My mind is racing...
What if he reacts to the anesthesia and I'm not there to...to...well I guess my presence would not help in a life threatening circumstance.
What if he wakes up and he can't find me...what if it hurts...
All these things just bring tears to my eyes. And the thought of my full of life, bouncing baby boy drugged up and put to sleep just makes me want to throw up.
He'll be away from me for about an hour. That is going to be a very hard hour. I must admit, I'm not a long winded prayer. I just get distracted after pretty much the first five minutes. But I cannot imagine doing anything else but being on my knees in prayer for my baby.
I KNOW this is what needs to happen, this is what I've been fighting for. I want to know what's wrong so I know how we can go about fixing it and becoming pain free. But it doesn't make this experience any easier.
I know I'm being melodramatic, but this procedure tomorrow really makes me feel like, if anything were to ever happen to Barclay, I feel I would die. I really feel like I would loose the ability to breath or function.
I know God is in control. I know my life is not based on one little life but on God and His perfect plan. But my goodness, the love I have for him is just enormous.
If you think about it tonight, please pray for Barclay and the doctors that:
1.They will find what is causing the pain.
2.It will be quick and painless.
3.That Noah and I (and the Grandparents) will have peace and be calm.

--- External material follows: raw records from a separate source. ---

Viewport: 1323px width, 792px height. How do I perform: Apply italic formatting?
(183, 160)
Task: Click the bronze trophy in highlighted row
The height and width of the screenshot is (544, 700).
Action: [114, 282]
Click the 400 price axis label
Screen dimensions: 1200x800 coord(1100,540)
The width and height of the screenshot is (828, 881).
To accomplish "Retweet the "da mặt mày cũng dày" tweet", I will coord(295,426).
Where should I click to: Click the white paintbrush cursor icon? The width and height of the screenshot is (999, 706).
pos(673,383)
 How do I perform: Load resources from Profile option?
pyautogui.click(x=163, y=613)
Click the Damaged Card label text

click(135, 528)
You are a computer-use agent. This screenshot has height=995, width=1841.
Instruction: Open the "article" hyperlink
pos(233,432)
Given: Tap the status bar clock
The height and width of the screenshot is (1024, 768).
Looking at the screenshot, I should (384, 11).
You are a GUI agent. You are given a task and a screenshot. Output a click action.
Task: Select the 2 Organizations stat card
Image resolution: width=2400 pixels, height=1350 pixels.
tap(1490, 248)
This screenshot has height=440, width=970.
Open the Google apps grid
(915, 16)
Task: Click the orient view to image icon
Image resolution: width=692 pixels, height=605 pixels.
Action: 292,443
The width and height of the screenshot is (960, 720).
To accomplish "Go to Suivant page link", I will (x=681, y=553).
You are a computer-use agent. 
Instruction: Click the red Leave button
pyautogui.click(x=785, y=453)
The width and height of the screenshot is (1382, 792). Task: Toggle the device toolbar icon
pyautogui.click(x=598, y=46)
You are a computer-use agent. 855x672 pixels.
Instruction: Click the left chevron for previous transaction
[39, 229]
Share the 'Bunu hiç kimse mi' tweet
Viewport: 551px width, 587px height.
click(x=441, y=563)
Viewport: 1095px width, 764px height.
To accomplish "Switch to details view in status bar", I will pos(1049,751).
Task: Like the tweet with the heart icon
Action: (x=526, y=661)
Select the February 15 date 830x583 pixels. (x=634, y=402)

4.That Barclay will not scream for the 7 hours he has to be without food.
5.That they will give us the results quickly and we can go about figuring out how to get Barclay pain free.
Thank you. SO many people pray for us and for Barclay and I just feel covered in prayer by all our friends and family. I can't even thank ya'll enough.
I also want to say how thankful I am that Barclay is, other than this stomach pain, a healthy baby. In going to ALL these doctors appointments, hospital tests, children's clinic appointments, I have seen so many children who are so sick. Children who may not ever be able to be normal and have a healthy life. My heart aches for those parents and the pain they must feel every day for their children.